Begin

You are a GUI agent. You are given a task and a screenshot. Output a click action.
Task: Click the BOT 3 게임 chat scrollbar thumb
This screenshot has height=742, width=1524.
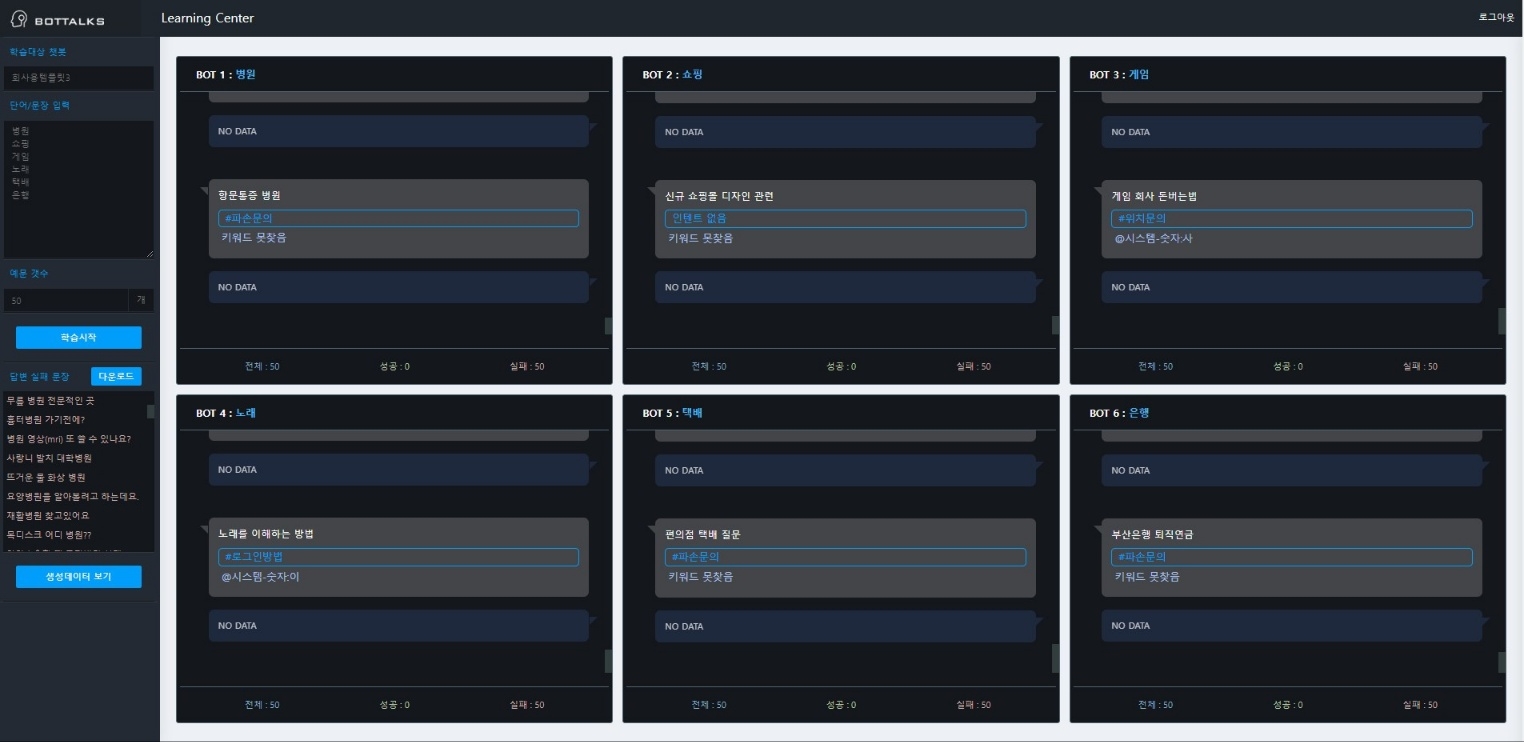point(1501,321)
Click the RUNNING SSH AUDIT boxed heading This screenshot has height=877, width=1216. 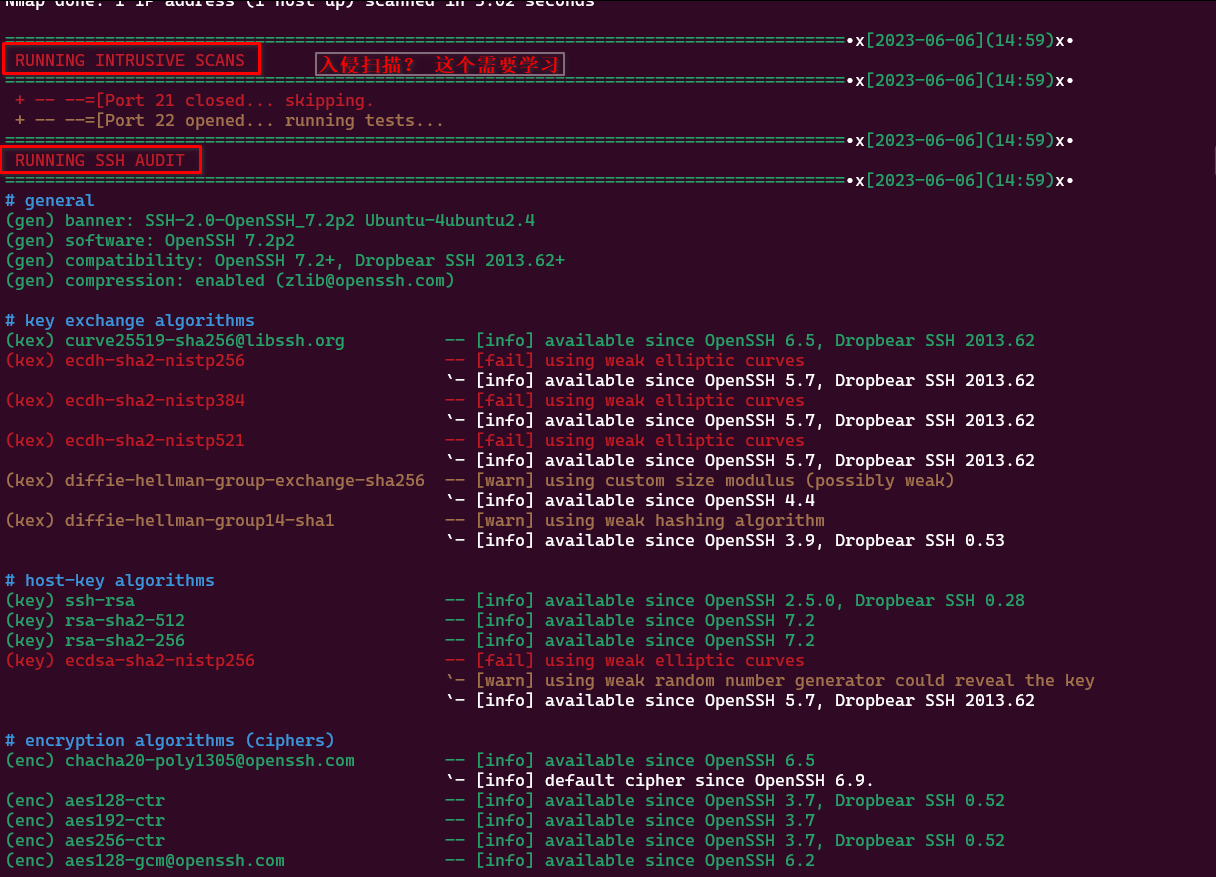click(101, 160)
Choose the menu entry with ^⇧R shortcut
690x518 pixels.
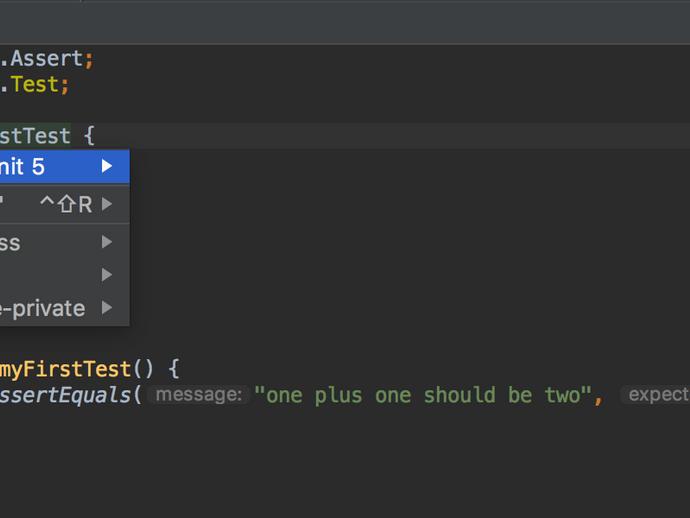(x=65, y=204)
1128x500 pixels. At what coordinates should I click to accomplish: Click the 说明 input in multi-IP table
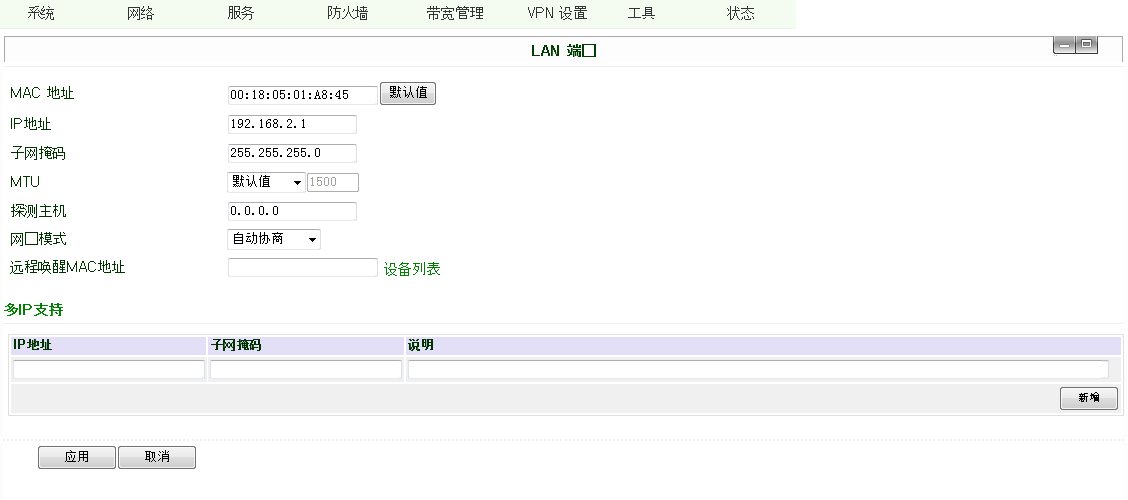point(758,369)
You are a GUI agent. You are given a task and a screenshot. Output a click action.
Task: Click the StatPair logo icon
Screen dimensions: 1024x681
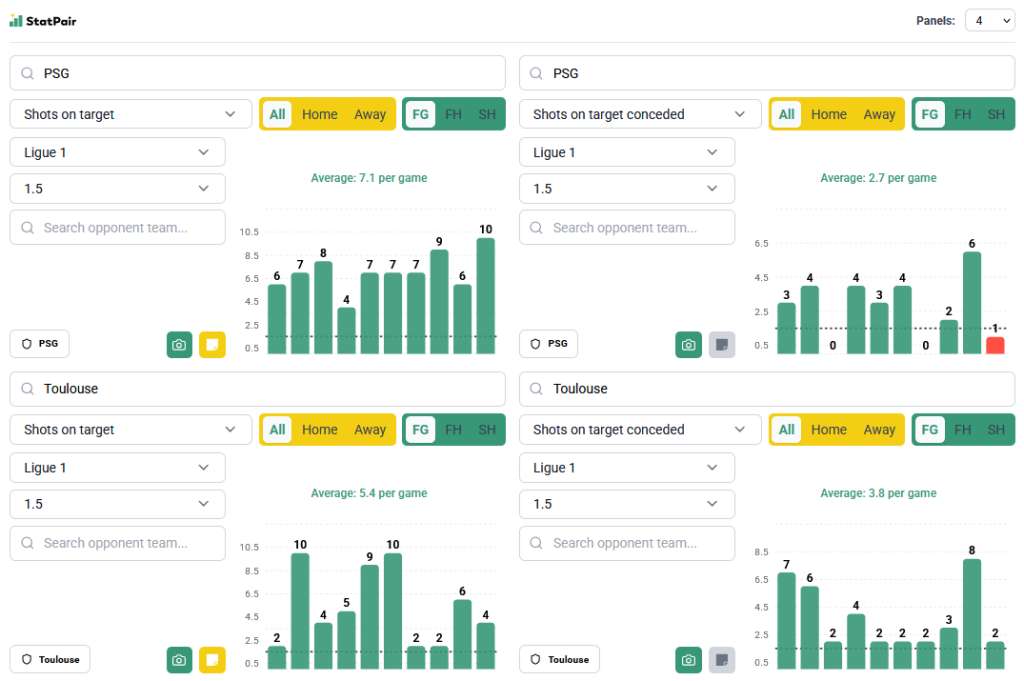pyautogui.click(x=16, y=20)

End

EXERCISE DETAILS — Revise everything from the line containing "1128x500 pixels. At" down to the end of the records so that "Screen dimensions" becomes "Screen size", leaving all other wording untouched. Leave the pictures out of your answer.

ANSWER TO THIS EXERCISE —
1128x500 pixels. At what coordinates should I click to accomplish: Click the 说明 input in multi-IP table
point(758,369)
You are a GUI agent. You are given a task and a screenshot. Output a click action.
Task: Click the StatPair logo icon
Screen size: 1024x681
pyautogui.click(x=16, y=20)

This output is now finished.